Another application is to support the Satellite Needs Working Group (SNWG) assessment process. Every two years, all civil federal agencies send their Earth observation needs to NASA. In the past two cycles, we have received close to 120 needs descriptions. These needs have to be binned into different NASA science thematic areas and then sent to the program scientists and their teams leading the assessment process for each specific theme.
During the past two cycles, a single project principal was responsible for reading all the needs descriptions and assigning them to different themes. Using the language model has allowed us to develop a simple thematic classifier to substantially reduce the effort of the project principal and shorten the process of developing responses.
During our collaboration, the IBM Research team shared a paper on foundation models. Foundation models (FM) are AI models pretrained on comprehensive datasets using self supervised learning and can be used for many different downstream tasks. The datasets need to be sequential in nature, and that removes the need for having large labeled datasets. NASA’s archive holds large multidimensional time series data that could be used to create these foundation models.
The paper was intriguing because the FM approach would address two of three challenges that were reported in a 2020 workshop focused on advancing machine learning tools to NASA’s Earth Observation data. The first challenge is the existing bottleneck caused by the lack of availability and access to large training data. The second challenge is that existing ML models do not generalize well over space and time.

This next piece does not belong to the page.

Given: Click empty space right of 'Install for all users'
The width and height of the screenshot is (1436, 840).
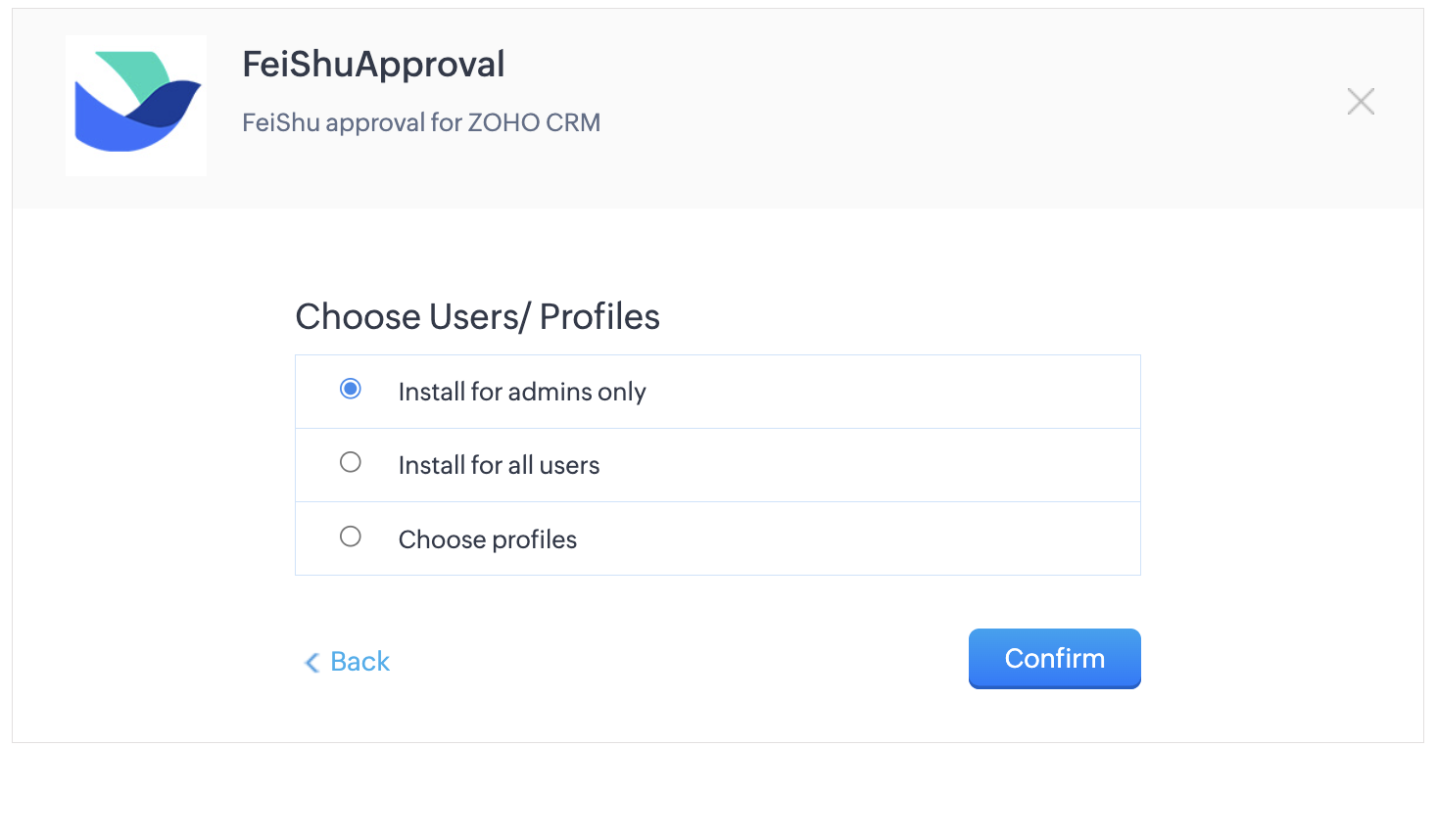Looking at the screenshot, I should (882, 465).
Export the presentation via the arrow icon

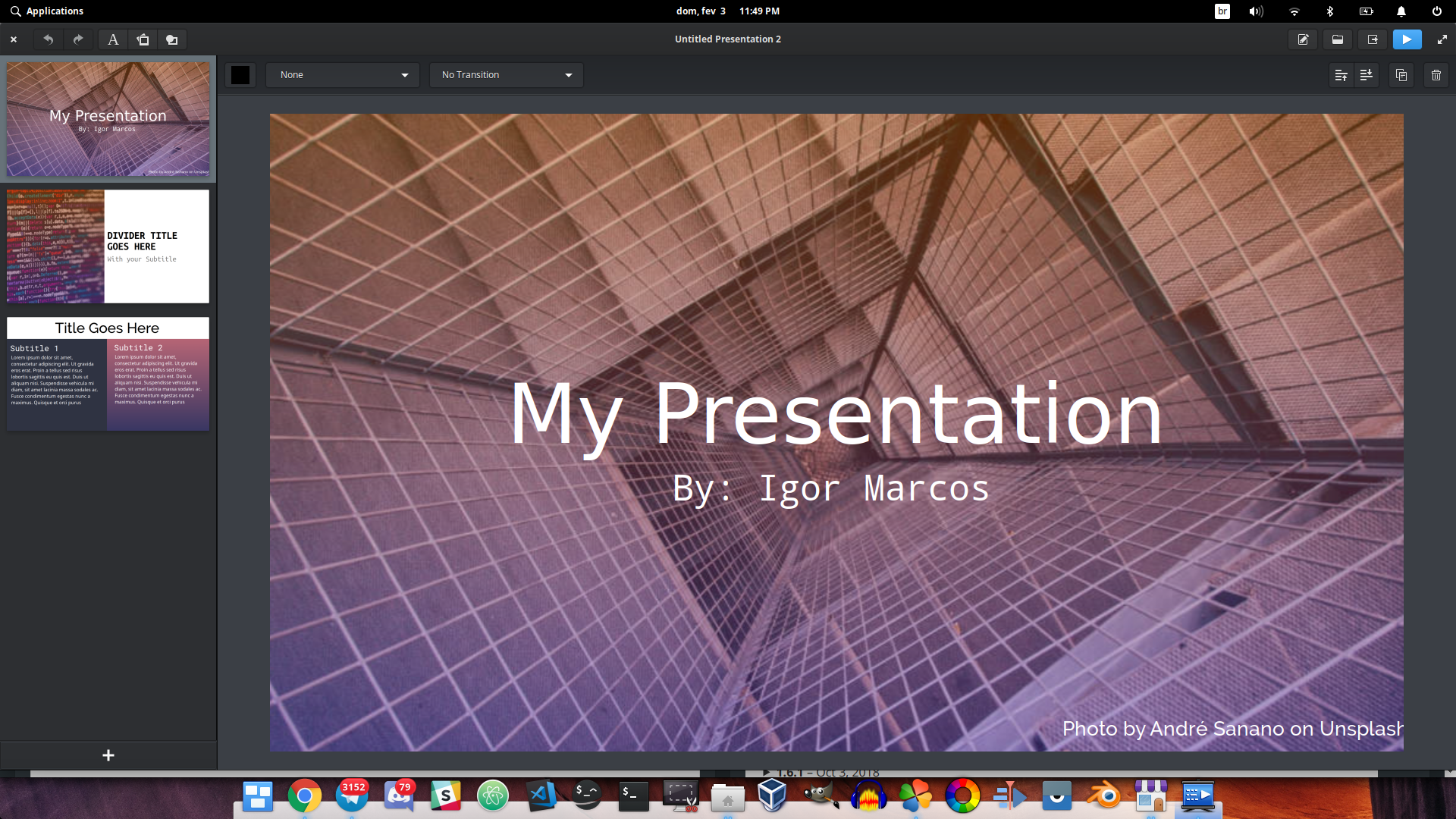tap(1373, 39)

The question facing us is whether we should invest time and resources to build large foundation models for the data in our archives. Will it help our data users move away from the existing paradigm of building one machine learning model per application? Can we build FMs for specific disciplines within Earth science or should the FM be built for a subset of our archives, i.e., focused on our “Cadillac” datasets that already have a large number of the different downstream applications? Another fundamental question that needs to be investigated is whether these models capture underlying physical processes.
If foundation models do fulfill the promised potential, they can play a pivotal role in accelerating science and helping uncover new insights from our archives. We can envision a future state where in our building blocks, along with the data, we utilize different FMs to support both the data and research lifecycle.